# Nutrient content of fish feces



## aranderson

Greetings-

New to membership, thanks in advance for the help.

Anyone have information and/or literature outlining the general nutrient composition of fish feces? I would like to be scientific about using my fish waste on plants and in the yard,

Thanks! Alec


----------



## Guest

i cant help u with the break down but my mom's roses have improved since she started pouring the water i change from the tank.


----------



## emc7

If I recall correctly ferts are listed by potassium, phosphorous and nitrogen content. Although there is some phosphorous in fish poop since there is some in fish food and pH buffers and some potassium in hard water and cichlid salts, I think you can safely assume that its mostly Nitrogen (nitrate) and treat it like a high nitrogen content manure or possibly like liquid fertilizer used in "fertigation". 

A nitrate test kit will get you parts per million, so you can calculate how much nitrate you are using if you know how much fish water you are using. At 40 ppm, it takes 100 liters (26 gallons) to yield 4 grams of nitrate. Obviously there is more in the solid waste bit I don't know the breakdown.

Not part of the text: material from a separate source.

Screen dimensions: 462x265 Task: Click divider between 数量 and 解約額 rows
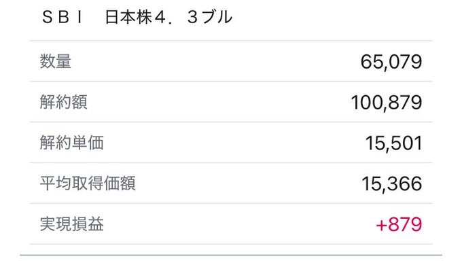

You can buy phosphorous and potassium test kits, too since they are used by people trying to grow plants in the aquarium and minimize algae, but since these are nutrients that planted tank enthusiasts usually need to add to the water, I would not expect them to be present in a large amount.


----------



## TheOldSalt

I used to scrape up the goo on the bottom of my goldfish pools and sell it as "'amazin' miracle muck!" 
Lots of folks swore by the stuff.


----------



## Guest

LOL tos!!!!!!!!!!!


----------